Environment & Energy
In reply to the discussion: Intermittency Of Renewables?… Not So Much [View all]wercal
(1,370 posts)"Remember, there are 200+ million registered light duty passenger vehicles in the US and at any given time and they are parked 20+ hours per day. You can play with the amount of available power at different penetrations of EVs and differing levels of participation to see what you come up with. For purposes of electric policy, as I recall, if 5% of an electric fleet is participating, any stability problems associated with a distributed generation grid is largely eliminated."

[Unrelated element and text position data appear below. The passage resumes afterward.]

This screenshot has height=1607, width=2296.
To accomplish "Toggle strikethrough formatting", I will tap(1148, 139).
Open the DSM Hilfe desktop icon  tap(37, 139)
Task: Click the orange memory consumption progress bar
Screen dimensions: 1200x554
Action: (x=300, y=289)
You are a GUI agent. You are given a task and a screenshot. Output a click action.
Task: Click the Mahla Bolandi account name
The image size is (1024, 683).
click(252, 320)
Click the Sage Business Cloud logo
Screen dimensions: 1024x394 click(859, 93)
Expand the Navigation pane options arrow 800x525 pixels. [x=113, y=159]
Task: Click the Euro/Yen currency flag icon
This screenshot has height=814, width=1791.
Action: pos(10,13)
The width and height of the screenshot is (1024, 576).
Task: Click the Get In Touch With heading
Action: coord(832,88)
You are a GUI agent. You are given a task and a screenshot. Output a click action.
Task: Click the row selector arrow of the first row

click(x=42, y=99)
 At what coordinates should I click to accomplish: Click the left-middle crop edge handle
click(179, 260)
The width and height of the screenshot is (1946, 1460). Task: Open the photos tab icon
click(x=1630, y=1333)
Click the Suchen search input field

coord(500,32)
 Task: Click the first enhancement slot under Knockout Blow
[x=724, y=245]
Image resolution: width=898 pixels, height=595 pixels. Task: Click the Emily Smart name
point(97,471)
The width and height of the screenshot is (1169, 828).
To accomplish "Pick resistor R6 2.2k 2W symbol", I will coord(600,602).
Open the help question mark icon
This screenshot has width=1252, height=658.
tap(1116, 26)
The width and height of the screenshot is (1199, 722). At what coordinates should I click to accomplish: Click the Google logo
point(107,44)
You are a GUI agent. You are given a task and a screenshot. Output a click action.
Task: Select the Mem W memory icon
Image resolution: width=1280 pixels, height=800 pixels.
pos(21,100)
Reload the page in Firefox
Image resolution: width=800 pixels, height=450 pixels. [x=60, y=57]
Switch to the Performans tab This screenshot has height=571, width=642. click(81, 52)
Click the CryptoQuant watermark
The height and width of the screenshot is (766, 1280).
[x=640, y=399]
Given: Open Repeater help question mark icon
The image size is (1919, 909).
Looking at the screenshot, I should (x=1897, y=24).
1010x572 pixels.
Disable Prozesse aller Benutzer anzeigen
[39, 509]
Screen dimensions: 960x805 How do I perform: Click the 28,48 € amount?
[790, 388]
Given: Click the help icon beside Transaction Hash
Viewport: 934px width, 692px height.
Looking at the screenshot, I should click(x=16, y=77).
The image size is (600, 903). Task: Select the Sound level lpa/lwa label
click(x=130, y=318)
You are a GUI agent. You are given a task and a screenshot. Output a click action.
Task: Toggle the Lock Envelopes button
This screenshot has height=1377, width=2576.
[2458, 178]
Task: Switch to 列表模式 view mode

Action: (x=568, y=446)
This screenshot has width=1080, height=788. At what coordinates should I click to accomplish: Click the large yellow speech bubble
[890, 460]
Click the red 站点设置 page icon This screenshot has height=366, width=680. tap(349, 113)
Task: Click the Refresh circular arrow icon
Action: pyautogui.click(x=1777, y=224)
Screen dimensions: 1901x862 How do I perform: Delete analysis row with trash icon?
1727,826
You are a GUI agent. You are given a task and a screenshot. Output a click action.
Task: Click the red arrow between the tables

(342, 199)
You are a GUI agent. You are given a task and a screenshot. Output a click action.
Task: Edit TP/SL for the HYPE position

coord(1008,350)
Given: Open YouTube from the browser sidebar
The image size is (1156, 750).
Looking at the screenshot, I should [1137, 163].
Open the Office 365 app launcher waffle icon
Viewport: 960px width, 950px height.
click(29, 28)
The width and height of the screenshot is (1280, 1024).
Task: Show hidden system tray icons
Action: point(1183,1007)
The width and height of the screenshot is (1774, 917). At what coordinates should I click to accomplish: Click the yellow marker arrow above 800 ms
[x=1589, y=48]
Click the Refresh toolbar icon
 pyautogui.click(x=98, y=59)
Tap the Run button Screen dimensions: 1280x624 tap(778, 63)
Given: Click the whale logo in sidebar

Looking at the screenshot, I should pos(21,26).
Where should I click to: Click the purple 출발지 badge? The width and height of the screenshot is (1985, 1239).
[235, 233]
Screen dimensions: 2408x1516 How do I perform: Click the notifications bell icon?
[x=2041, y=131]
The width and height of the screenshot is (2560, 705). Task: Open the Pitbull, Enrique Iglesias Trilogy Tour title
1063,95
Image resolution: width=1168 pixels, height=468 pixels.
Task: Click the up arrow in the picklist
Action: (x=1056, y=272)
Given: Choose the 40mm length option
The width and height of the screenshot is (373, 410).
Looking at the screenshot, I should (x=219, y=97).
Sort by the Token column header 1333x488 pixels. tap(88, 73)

Ok, 5% of 460 million vehicles is 13 million...assume they all are top of the line 85 kwh Teslas that could cycle 4 times in a 20 hour period...that is 4.4 billion kwh.
Our nation uses 3,800 billion kwh a day.
So please explain to me how an energy sink that represents far less than 1% of our daily use makes this statement true:
"For purposes of electric policy, as I recall, if 5% of an electric fleet is participating, any stability problems associated with a distributed generation grid is largely eliminated."
You can't.
Heck, if you assume the entire vehicle fleet is electric, it still represents 2% of our energy use.
I don't think you have any idea of the scale of our electrical system...or any idea of how inefficient battery storage is. But you keep selling the snake oil.